# DBStalk Update



## thedoctor57 (Jul 3, 2002)

Is their anyway to watch Scott's update on webtv?Realvideo G2 fomat is not woking.


----------



## Scott Greczkowski (Mar 21, 2002)

I found out that WebTV does not play RealVideo (I thought it was) It does play G2 audio if your WebTV has the latest software. 

Some people who have WebTV's have mentioned that the Windows Media has been working (Although I guess its prone to problems)

We want the video to be seen by as many folks as possible, however some obsticles are hard for us to overcome when there are limits on the hardware you are using.

I wish I had better news then that.


----------



## Joe Q (May 7, 2002)

Probably not. The segments are way too long and Web TV has discontinued most support for WMP & Real Audio G2 Player.

The only hope you would have is if Scott could make a special Web TV user's only WMP version that was formatted using pre 7.1 standards. Even then, there'd be no guarantee that it'd work using Web TV.
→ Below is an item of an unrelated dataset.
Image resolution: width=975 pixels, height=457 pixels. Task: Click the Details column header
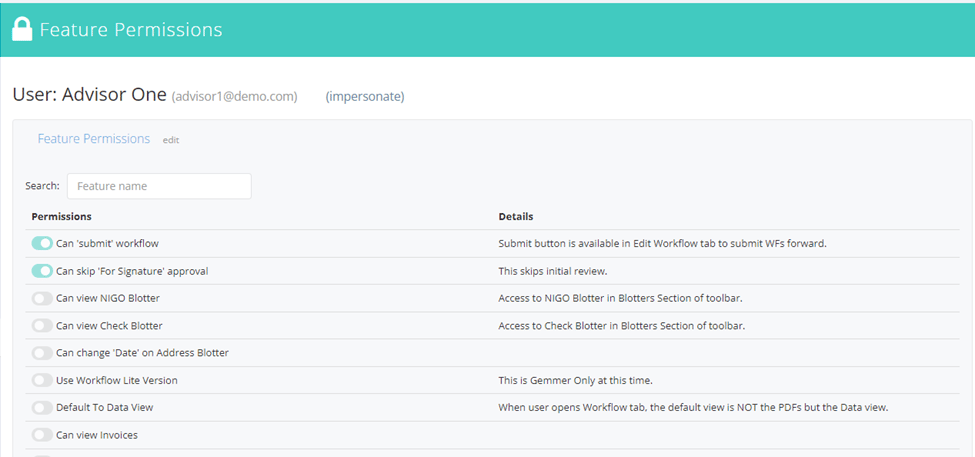point(516,216)
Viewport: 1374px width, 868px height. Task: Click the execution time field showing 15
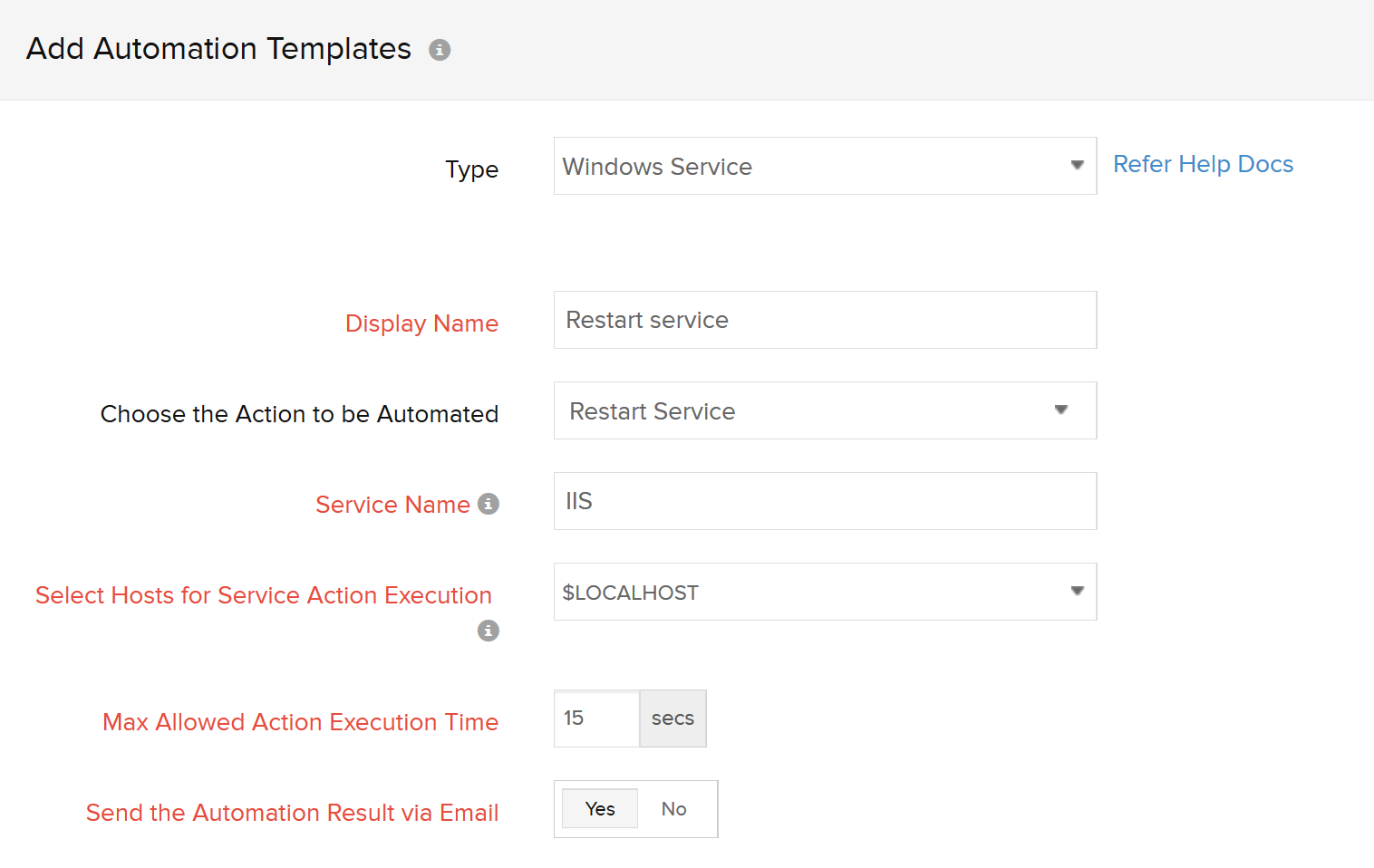point(596,719)
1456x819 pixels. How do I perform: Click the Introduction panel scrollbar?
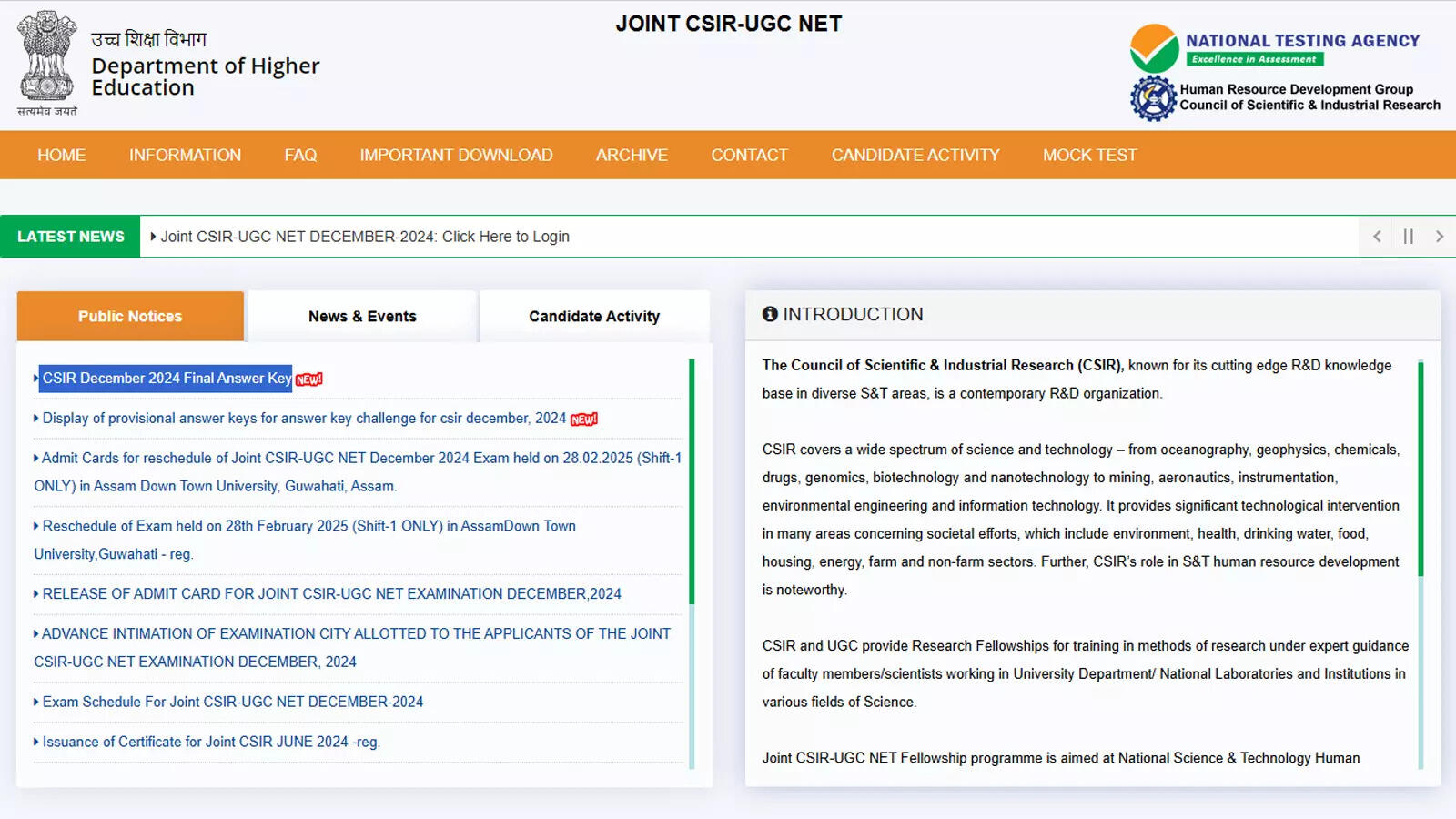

I'm pretty sure the only way you'll be able to see Scott's Upate is via a computer.


----------



## The Old Wizard (Mar 24, 2002)

Scott WebTV has been having some problems with Windows Media Player too. There appears to be a bug/glitch that completely shuts off the Web TV boxes right after you access many WMP programs. This can be real frustrating. Like Joe says the only way to access your updates is by computer.


----------